**Work to be completed**
Search the records for the string "September", then copy each line where it appears.
### Given data ###
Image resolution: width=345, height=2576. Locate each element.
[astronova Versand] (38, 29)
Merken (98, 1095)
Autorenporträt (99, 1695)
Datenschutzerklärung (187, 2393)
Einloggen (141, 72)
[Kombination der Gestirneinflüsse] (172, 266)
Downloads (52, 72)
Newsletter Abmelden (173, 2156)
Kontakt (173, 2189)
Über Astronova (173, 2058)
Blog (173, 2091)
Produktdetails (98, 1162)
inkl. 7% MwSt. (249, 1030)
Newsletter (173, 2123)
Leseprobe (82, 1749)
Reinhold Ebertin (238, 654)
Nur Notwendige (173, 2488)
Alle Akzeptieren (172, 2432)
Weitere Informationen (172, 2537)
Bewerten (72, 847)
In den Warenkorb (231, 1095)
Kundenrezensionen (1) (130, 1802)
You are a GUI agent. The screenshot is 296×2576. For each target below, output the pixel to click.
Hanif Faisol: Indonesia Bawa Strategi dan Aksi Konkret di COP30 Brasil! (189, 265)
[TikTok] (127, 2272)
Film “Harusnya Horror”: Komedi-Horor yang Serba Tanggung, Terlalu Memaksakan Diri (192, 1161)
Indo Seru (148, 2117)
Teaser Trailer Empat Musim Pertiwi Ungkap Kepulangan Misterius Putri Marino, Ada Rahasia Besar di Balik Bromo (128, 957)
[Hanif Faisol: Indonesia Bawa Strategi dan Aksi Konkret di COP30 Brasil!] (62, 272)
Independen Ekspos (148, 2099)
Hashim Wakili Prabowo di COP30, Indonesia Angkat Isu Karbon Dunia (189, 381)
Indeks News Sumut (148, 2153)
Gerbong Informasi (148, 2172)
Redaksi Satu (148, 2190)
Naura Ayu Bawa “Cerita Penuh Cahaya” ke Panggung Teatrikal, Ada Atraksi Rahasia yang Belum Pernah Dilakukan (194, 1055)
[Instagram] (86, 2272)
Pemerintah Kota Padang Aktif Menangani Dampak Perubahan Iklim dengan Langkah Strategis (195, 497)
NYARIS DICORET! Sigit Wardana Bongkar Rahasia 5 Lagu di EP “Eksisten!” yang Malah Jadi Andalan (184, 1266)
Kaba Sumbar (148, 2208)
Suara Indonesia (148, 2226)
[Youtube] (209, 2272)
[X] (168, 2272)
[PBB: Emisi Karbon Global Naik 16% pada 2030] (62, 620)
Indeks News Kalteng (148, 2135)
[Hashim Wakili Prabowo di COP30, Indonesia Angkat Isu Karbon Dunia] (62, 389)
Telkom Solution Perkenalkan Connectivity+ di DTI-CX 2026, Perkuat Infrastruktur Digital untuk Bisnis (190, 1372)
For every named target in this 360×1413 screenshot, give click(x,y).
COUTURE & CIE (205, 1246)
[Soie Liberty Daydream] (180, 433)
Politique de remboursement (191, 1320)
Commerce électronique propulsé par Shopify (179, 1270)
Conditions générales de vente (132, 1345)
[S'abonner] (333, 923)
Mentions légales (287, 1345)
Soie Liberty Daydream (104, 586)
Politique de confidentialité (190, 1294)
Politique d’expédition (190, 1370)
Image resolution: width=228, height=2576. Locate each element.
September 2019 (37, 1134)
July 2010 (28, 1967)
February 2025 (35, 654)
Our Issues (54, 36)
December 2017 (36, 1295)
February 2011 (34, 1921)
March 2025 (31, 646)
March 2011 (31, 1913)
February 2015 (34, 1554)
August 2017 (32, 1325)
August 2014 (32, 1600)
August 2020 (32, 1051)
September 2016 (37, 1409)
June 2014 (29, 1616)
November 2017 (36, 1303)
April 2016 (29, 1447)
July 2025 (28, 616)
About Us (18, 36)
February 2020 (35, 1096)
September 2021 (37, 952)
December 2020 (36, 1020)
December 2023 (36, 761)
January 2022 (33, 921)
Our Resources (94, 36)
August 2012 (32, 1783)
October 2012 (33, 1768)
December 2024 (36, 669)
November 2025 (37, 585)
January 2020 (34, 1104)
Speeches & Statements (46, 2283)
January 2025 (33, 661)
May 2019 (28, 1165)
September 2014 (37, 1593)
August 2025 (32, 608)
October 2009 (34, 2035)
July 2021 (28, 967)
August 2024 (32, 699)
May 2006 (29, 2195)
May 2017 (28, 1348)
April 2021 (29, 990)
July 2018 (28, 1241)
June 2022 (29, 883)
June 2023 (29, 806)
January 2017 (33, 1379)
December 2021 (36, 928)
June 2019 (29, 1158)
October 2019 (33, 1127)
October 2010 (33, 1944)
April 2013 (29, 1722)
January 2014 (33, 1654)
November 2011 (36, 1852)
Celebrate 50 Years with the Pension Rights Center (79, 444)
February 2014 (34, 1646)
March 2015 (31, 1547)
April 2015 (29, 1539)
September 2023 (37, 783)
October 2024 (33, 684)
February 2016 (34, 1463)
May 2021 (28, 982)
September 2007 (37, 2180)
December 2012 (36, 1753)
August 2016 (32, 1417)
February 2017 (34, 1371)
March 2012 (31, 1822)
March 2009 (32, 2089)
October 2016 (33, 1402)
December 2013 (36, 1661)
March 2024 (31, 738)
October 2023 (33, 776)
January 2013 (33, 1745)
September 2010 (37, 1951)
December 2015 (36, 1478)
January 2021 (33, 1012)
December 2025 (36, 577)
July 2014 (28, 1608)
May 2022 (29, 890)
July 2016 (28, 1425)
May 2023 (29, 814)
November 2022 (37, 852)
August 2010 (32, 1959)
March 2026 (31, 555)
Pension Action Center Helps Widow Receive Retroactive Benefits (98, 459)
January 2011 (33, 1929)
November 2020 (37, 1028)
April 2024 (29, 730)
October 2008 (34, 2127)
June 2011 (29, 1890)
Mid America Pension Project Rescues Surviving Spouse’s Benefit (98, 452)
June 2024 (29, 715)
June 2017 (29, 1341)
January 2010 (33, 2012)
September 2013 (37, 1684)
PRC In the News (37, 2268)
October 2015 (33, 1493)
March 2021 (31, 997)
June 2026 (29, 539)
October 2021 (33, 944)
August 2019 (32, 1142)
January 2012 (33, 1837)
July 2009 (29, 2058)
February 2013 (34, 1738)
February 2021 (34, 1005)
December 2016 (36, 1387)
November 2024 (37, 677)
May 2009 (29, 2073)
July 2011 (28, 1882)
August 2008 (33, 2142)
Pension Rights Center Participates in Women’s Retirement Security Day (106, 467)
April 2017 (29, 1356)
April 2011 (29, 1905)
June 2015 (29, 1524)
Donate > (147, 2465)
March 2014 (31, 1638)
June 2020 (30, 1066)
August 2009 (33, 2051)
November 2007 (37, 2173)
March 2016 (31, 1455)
###
**Task answer**
September 2019 (37, 1134)
September 2016 (37, 1409)
September 2021 (37, 952)
September 2014 (37, 1593)
September 2023 (37, 783)
September 2007 (37, 2180)
September 2010 (37, 1951)
September 2013 (37, 1684)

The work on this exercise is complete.